禁欲的な軍服と性欲を掻き立てるスリップの、矛盾した格好をさせられている夜神は何も知らず、なすがままの状態で着替えさせられて、ルードヴィッヒに抱かれて、城の屋上まで連れて行かれる。

屋上ではヘリが待機していて、いつでも移動できる状態で皇帝の登場を待っていた。
やがて、夜神を抱いたルードヴィッヒとそれに続いてローレンツが現れる。
ルードヴィッヒはヘリに搭乗すると、人が一人入れるぐらいの鳥籠に夜神を入れ込む。
眠っている夜神の両手をそれぞれ、籠に括り付けていく。
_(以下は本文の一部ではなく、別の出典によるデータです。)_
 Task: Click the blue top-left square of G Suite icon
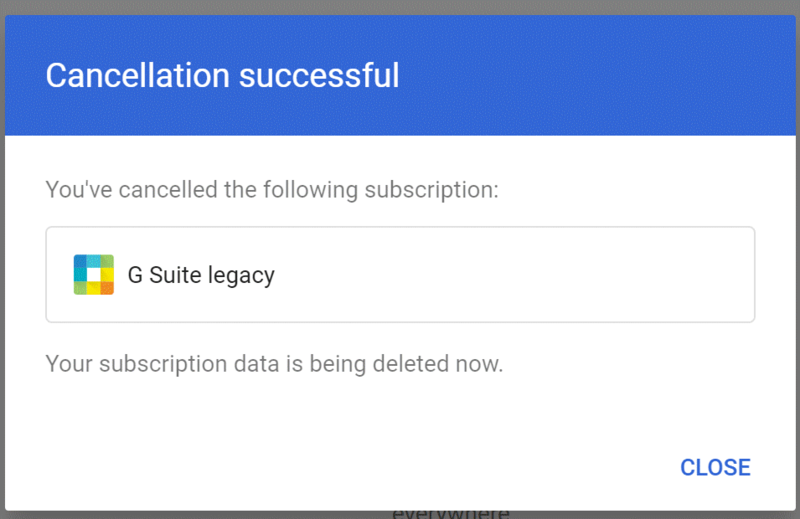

その際に赤く彩られた爪を見て、そこに軽く口付けをする。
そして眠っている夜神の両頬を包み込むと、薄く開いている唇に、自分の唇を重ねて口付けをする。
抵抗なく舌が入り込み、夜神の口内を蹂躪する。舌を吸い、硬口蓋や軟口蓋をなぞる。
舌で遊ばれる度に「ぅん・・・」と鼻に掛ける甘えた吐息を漏らしていく。
やっと満足したのかルードヴィッヒは、口の端から伝う涎を垂らした夜神を見て、法悦の眼差しを向けてヘリから降りた。
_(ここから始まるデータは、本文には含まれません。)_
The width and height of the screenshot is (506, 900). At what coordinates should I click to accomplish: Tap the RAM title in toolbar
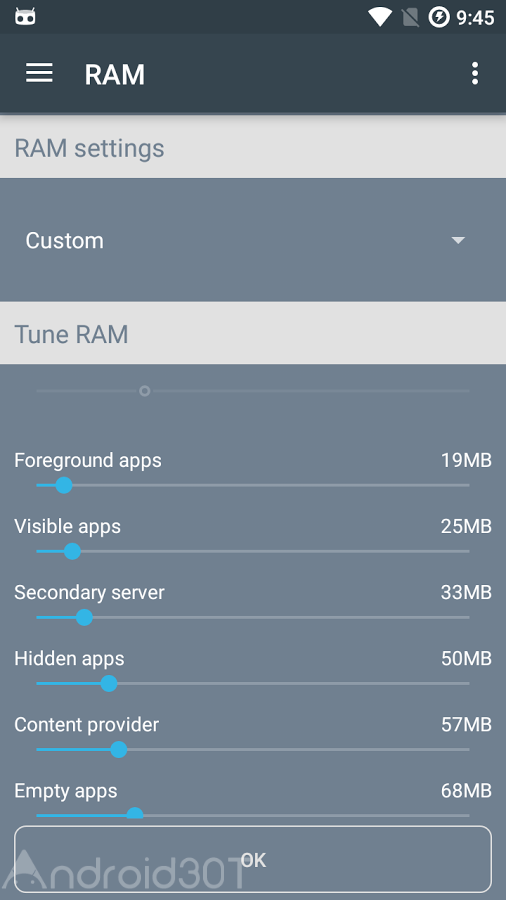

代わりにヘリに搭乗した侯爵達を一瞥すると、ローレンツが居るところまで行きヘリを見つめる。その時に傷つけられた右目を一撫でする。
やがてヘリは上昇して、ルードヴィッヒ達にプロペラの強風を浴びせて屋上から飛びだった。
「あーあ、等々行ってしまったよ。凪ちゃんに折角会えたのに。またお別れかぁ」
口調は別れを惜しむような物だが、声色は一切、残念さを感じさせない。そのちぐはぐさをローレンツは胡乱げな眼差しを向ける。

この陛下は腹の底が読めないほど、何を考えているのかわからないのだ。滑稽なやり取りをしたと思ったら、非情にもなる。時には愛情深い一面もある。一癖も二癖もあるのだ。
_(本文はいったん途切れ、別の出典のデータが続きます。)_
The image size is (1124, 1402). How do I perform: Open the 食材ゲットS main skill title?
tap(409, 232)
ローレンツはため息をして懐から懐中時計を取り出して時間を見る。その行為だけでモヤモヤした心を幾ばくか、落ち着かせることが出来る。
「陛下、そろそろ公務の時間です。今日も沢山あるので、しっかりと働いて下さい」
「あぁ、分かっているよ。本当に仕事の鬼だな。では行こうか」
先程までのやり取りは、まるでなかったかのように振る舞う皇帝を見て、ローレンツは夜神が城に居たのは、気のせいだったのかと思うほどだ。
それほど切り替えが早く、後に引いてないのが何か不気味に思うほどだ。

ーーーー本当に読めないほどわからない人だ

ローレンツは先に歩き出したルードヴィッヒに続いていく。
この皇帝の摩訶不思議な光景の一部に不気味さを感じながら。